What Gabriel came to accept and realize in a matter of hours took me years to sort out. To reach the realization that his life had been a lie, to face and accept his complicity in the wrongdoing, to immediately grasp the need for the old way to be destroyed AND THEN to immediately get to work slaughtering the council is the undoing of centuries of brainwashing in practically an instant. Most ex-cultists will probably never reach this level of clarity and introspection in their life.

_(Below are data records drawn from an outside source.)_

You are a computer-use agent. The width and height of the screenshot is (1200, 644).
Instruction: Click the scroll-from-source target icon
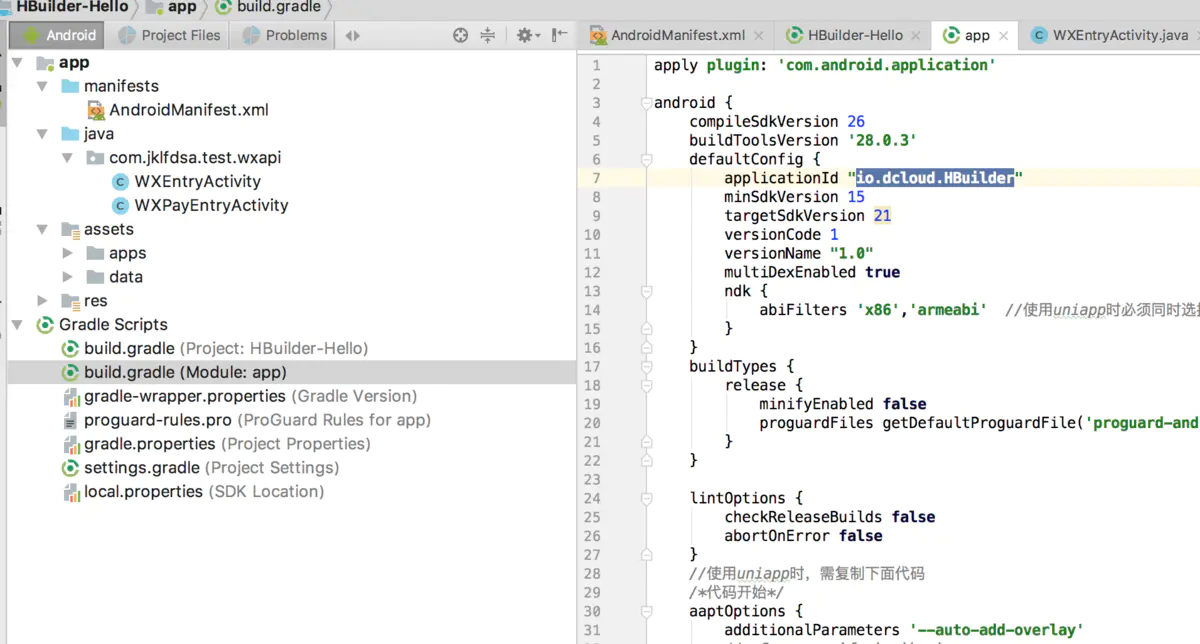(x=460, y=35)
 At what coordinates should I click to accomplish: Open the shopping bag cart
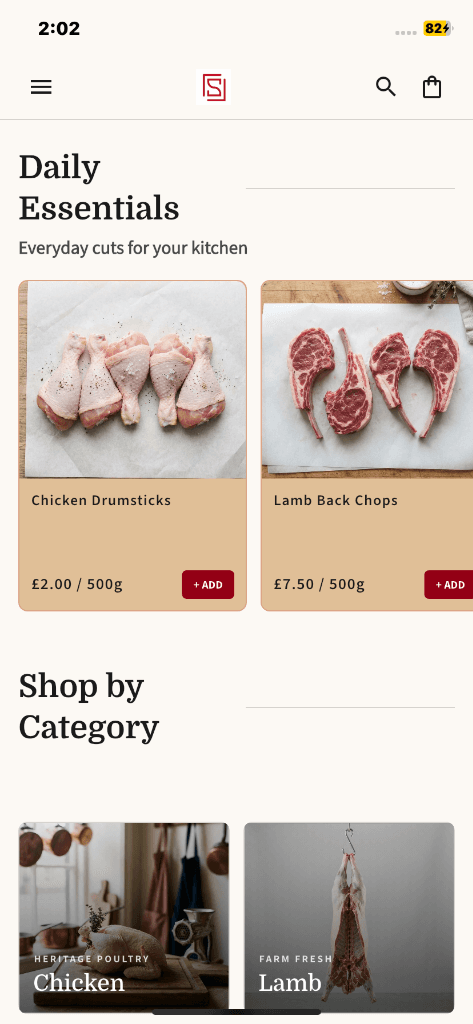[x=432, y=87]
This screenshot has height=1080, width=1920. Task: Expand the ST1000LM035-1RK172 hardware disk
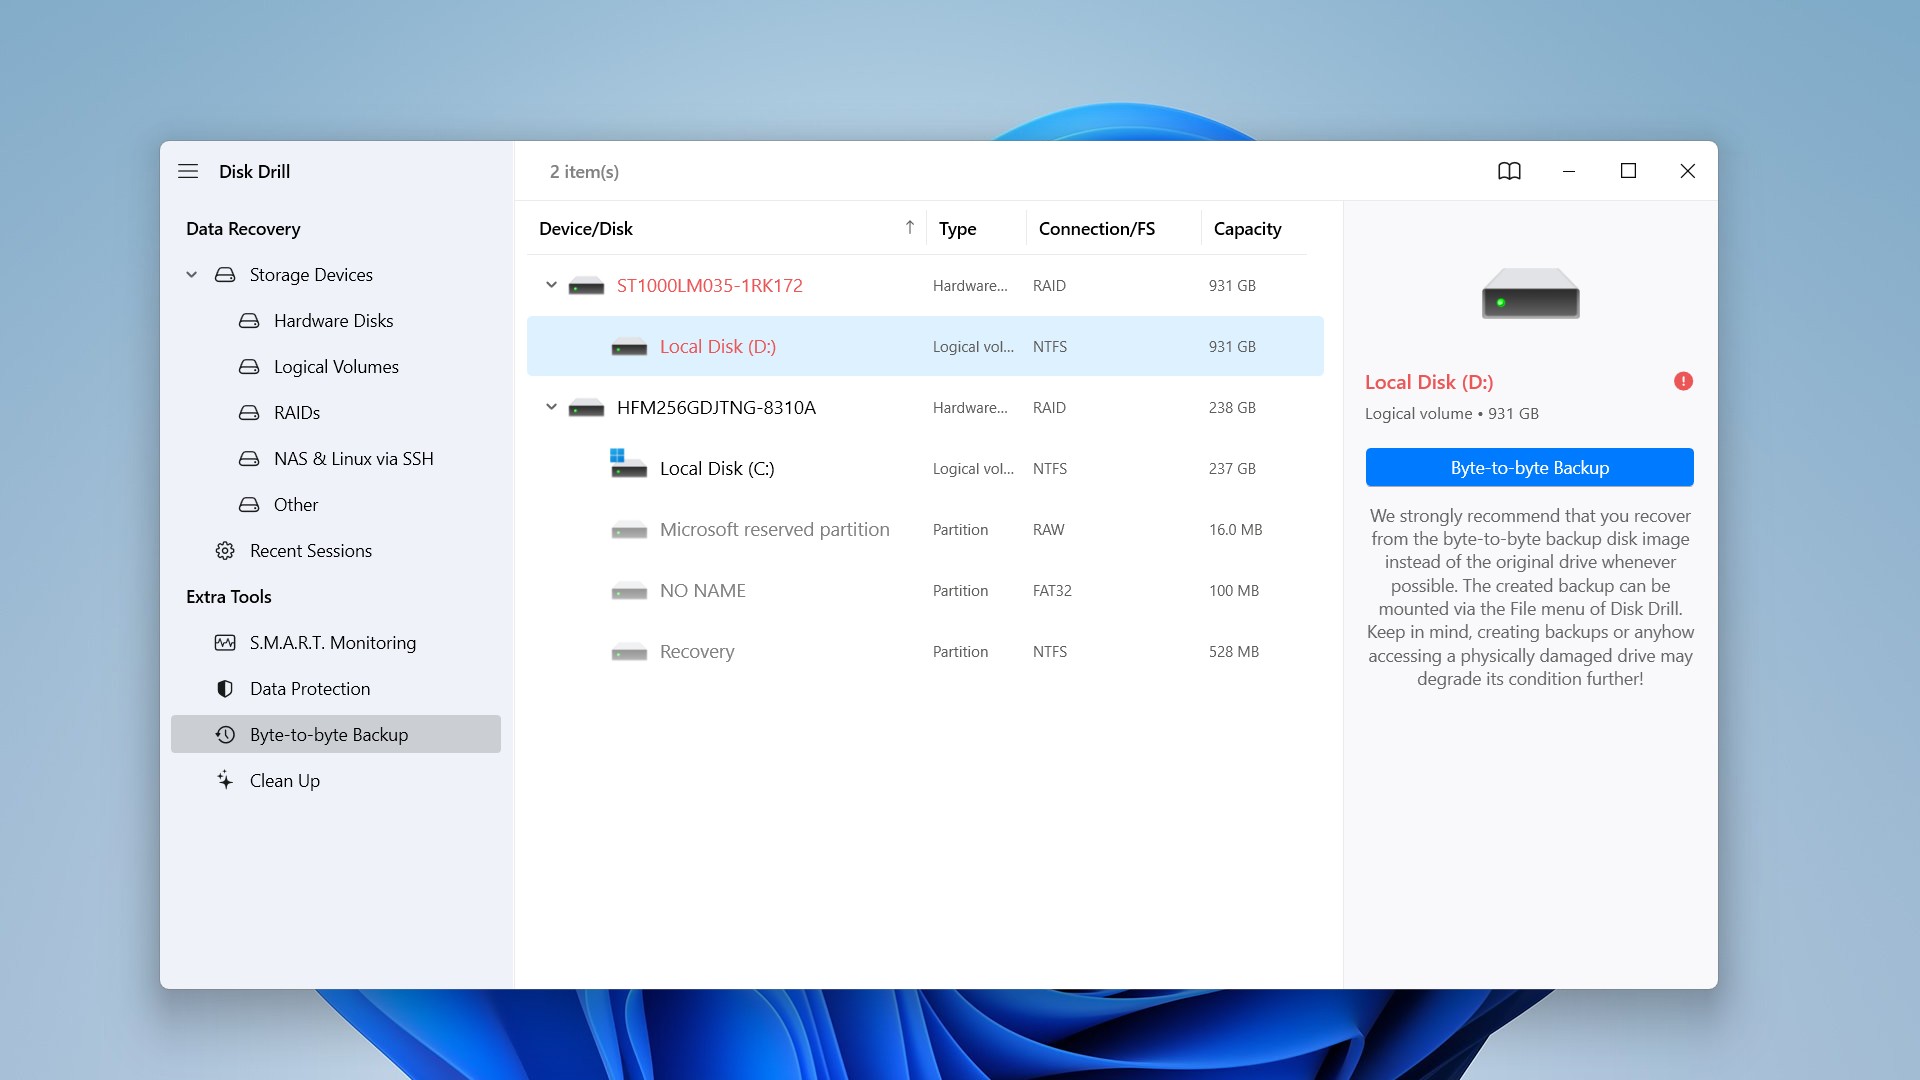(x=551, y=285)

For Gabriel to do it in an afternoon, well, you can understand why it makes me suspicious that Hakita must have some cult association in his past, whether directly or indirectly via watching friends/family/loved ones go through it or share their experience.
At the very least, Hakita has created a character whos story portrays the exact mental process of leaving the cult you were raised in, distilled down from an entire lifetime (I was raised in it and left for love when I was 22. At the time i planned to rejoin when I got married. Im turning 25 this year and am absolutely never going back. Gabriel could have continued trying to kill V1 and regain God's favor, make everything go back to how it was - but he knows how worthless that old reality is) into less than 24 hours. It is cult survivor speed run and it is SPOT ON in an eerily similar amount of ways (I could go on. Theres a lot more) and I am DYING to know how he got it so perfectly. It is a very rational process so it is feasible he simply imagined and reasoned what it would look like if a very rational character faced these series of events but like.... its so similar 😭
Anyway, I love Gabriel to bits and pieces. He is me. I am him. I know its probably not intended to be a cult survivor allegory so the story could deviate drastically but im holding out hope that it continues to go how I suppose it would if it is and I am eagerly anticipating that would-be catharsis of watching Gabriel destroy every last remnant of it.